• _Prompt A_
Copy the stretch of the article about the Baumbach video from "For the record, KTVB" through "the polls closed.", substituting "broadcast" for "newscast".

• _Source document_
He had more to say, however, three days later when, in an interview with the Washington, D.C.-based news and blog site The Daily Caller, Ward said Baumbach spliced "together the common words and rhetoric from the two speeches to make it appear that they were identical. It wasn't true. It's now been self-admitted by the people who designed it. It was a piece of propaganda. That's their own words they used. And they used it to blow me apart. And they did.”
In several conversations with members of KTVB's staff and in at least one radio interview, Ward never denied speaking the words he is seen delivering opposite Obama in the Baumbach video.
But in the Daily Caller interview, Ward pointed fingers at the media in general, and KTVB in particular:
"We asked the media to conduct some due diligence prior to running the propaganda. No due diligence occurred until after the election when the creator proudly boasted of his accomplishment. The largest station in our state headlined this story and played the propaganda video over and over."
For the record, KTVB aired the story once - in the News at Ten on the night before the primary. The story did not run in the next morning's newscast, nor did it appear on KTVB.COM until after the polls closed.
Baumbach stands by his 'propaganda' video
Baumbach did, in fact, tell the Spokesman-Review’s Betsy Russell that his video “wasn’t accurate - it was a piece of propaganda.”
But in two separate interviews with KTVB this week, Baumbach stood by his video while acknowledging that he should have been more careful in his choice of words.

• _Excerpted records_
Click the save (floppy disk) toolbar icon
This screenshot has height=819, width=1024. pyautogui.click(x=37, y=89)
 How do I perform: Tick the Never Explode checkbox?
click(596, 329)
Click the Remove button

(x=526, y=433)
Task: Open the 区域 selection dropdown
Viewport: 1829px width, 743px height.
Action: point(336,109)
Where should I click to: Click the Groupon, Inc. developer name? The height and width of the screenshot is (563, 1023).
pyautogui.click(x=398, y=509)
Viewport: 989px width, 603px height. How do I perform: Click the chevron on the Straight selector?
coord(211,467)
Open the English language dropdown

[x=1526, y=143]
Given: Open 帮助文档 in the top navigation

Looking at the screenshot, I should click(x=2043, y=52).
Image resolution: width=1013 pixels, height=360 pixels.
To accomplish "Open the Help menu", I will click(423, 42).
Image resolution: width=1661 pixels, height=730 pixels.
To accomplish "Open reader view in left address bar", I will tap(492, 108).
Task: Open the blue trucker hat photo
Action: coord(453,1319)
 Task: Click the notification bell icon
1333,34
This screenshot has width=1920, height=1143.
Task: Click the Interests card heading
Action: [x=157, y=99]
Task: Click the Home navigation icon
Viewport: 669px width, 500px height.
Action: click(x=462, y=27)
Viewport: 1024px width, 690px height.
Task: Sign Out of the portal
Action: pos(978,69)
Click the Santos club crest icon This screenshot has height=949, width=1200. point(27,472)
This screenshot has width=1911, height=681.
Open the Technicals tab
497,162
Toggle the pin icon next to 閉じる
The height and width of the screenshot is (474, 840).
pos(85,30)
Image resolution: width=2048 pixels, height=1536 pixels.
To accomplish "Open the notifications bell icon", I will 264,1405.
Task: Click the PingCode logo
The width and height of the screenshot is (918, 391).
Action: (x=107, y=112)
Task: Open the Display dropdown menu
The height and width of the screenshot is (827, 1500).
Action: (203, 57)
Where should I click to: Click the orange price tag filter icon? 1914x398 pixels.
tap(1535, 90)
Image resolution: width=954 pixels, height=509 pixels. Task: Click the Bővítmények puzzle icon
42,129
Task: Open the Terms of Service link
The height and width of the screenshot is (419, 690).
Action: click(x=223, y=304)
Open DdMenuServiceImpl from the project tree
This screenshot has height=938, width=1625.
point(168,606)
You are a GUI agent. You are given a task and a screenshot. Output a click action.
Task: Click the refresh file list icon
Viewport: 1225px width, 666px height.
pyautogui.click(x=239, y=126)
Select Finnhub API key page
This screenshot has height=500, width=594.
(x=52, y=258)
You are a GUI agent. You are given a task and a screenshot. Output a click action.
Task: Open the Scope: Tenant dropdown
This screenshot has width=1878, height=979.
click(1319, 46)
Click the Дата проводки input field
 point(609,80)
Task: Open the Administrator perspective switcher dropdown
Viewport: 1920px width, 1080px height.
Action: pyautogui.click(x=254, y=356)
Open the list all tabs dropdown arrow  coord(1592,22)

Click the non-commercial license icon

• _Prompt B_
Pull out each line of the entries above that contains the string "list".

• _Task solution A_
For the record, KTVB aired the story once - in the News at Ten on the night before the primary. The story did not run in the next morning's broadcast, nor did it appear on KTVB.COM until after the polls closed.

• _Task solution B_
Task: Click the refresh file list icon
Open the list all tabs dropdown arrow  coord(1592,22)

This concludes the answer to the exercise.